BRIEF DESCRIPTION OF THE DRAWINGS

[0027] For a better understanding of the nature and objects of some embodiments of this disclosure, reference should be made to the following detailed description taken in conjunction with the accompanying drawings.

[0028] FIG. 1(a), FIG. 1(b), and FIG. 1(c) illustrate a schematic of a metasurface-based multiview pixel.

[0029] FIG. 2(a) illustrates a metasurface-based 2D/3D switchable display in a 2D mode.

[0030] FIG. 2(b) illustrates the metasurface-based 2D/3D switchable display in a 3D mode.

[0031] FIG. 3(a) illustrates a ray tracing diagram of a metasurface in a 2D mode.

[0032] FIG. 3(b) illustrates a ray tracing diagram of the metasurface in a 3D mode.

[0033] FIG. 4(a) illustrates a normalized intensity distribution in the far field for LCP incident light. [0034] FIG. 4(b) illustrates a normalized intensity distribution in the far field for RCP incident light.

[0035] FIG. 4(c) illustrates a normalized intensity distribution in the far field for collimated RCP incident light. DESCRIPTION

[0036] Most comparative 2D/3D switchable display designs fall into three categories: parallax barrier-based design, active liquid crystal lens (LC lens) based design, and passive liquid crystal lens based design. Despite their various implementations, those 2D/3D switchable displays rely on the liquid crystal modules (e.g., LC parallax barriers, or active/passive LC lenses) to generate multiple views. The liquid crystal technology, e.g., the LC lenses, has several drawbacks and limitations in applications.
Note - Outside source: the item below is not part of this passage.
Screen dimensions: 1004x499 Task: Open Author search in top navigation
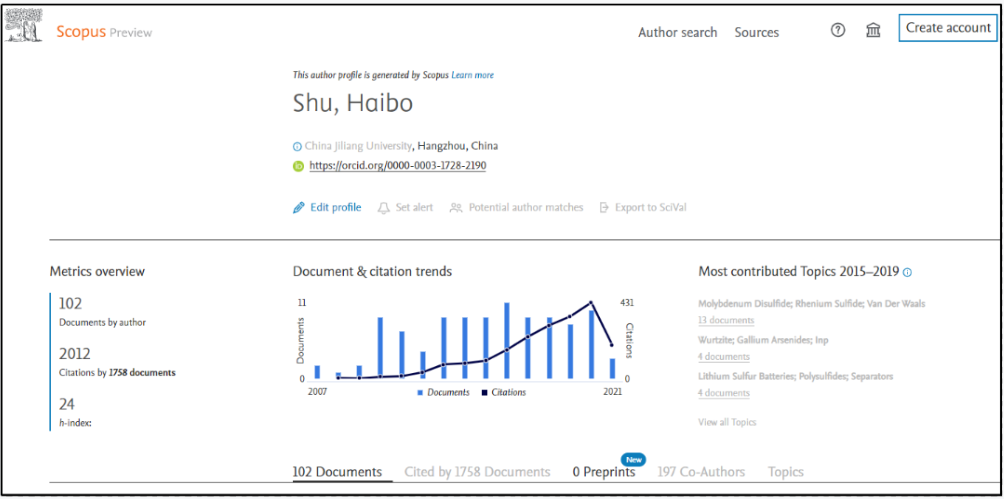(x=677, y=32)
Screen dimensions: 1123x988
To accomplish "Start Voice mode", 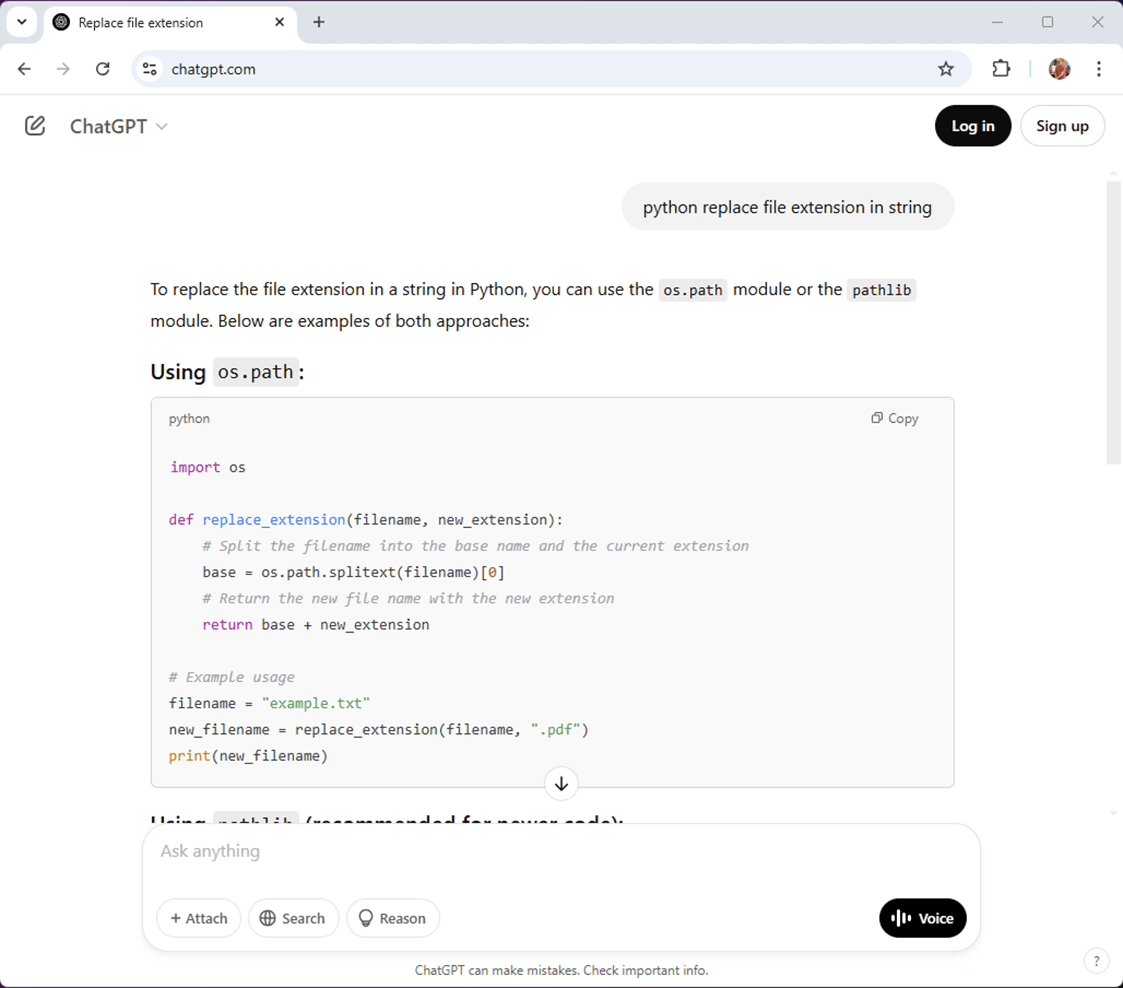I will (x=922, y=918).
[0037] First, it is challenging to control precisely the phase retardation profile of LC lenses. In general, LC lenses suffer from poor focusing ability, undesired optical aberrations and serious crosstalk, even with sophisticated electrode patterning. For active LC lenses, the large driving electric voltage specified can be a concern as well. Second, the size of LC lenses limits the 3D image resolution. With the advances in display manufacturing, it is expected that the pixel size decreases over years. Smaller size of individual pixels leads to increased 2D image resolution. However, the 3D image resolution is still dictated by the‘multiview pixel’ size, which corresponds to the LC lens diameter and is usually on the order of hundreds of micrometers. Third, the 2D and 3D modes merely operate at linear polarizations. In many situations, however, it is advantageous to remove the ambient light reflected from the display panel. This is usually done by inserting a linear polarizer and a quarter waveplate rotated by 45° in front. In this case, only half of the light, in both the 2D and 3D modes, can pass through the final polarizer, introducing an additional 50% loss of light efficiency. The loss is not circumvented by introducing another waveplate or polarization rotator in between to transform the linearly polarized light to circularly polarized light, since the inserted component fails to block the back reflected ambient light.
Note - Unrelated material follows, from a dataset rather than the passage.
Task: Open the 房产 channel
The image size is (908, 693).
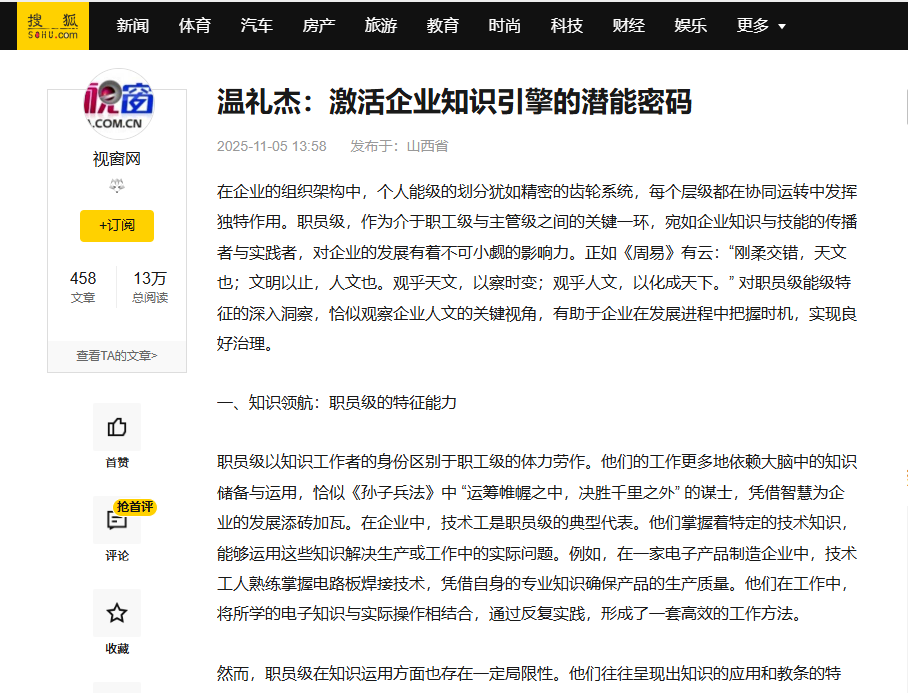Action: [318, 25]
[0038] At least some embodiments of the present disclosure relate to a 2D/3D switchable display design based on metasurfaces, which are ultrathin planar optical devices patterned with subwavelength nanostructures. With engineering of the nanostructures, metasurfaces can offer precise and complete control over the phase, transmittance and the polarization of the transmitted light, beyond the scope of comparative refractive and diffractive optics. The metasurfaces can implement distinct phase profiles for an arbitrary pair of orthogonal polarizations. Such metasurfaces are referred to as polarization-dependent metasurfaces. The metasurfaces are specified such that the metasurfaces can simultaneously deflect right-hand circularly polarized (RCP) light to a non-zero angle relative to a normal direction (e.g., at least about 5°, at least about 10°, at least about 20°, or at least about 30°, as shown in FIG. 1(a)) and transmit left-hand circularly polarized (LCP) light substantially parallel to the normal direction (FIG. 1(b)). When combined with an active polarization rotator, such as TN (twisted nematic) cells, the device can switch between the high resolution 2D display mode and the multiview 3D display mode.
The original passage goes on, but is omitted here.